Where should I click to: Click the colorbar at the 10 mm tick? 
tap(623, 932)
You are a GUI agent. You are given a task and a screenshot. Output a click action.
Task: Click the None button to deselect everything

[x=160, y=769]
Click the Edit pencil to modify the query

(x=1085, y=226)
══════════════════════════════
Would you please restate all of the entries exactly?

Where should I click to: Click the colorbar at the 10 mm tick? 
tap(623, 932)
You are a GUI agent. You are given a task and a screenshot. Output a click action.
Task: Click the None button to deselect everything

[x=160, y=769]
Click the Edit pencil to modify the query

(x=1085, y=226)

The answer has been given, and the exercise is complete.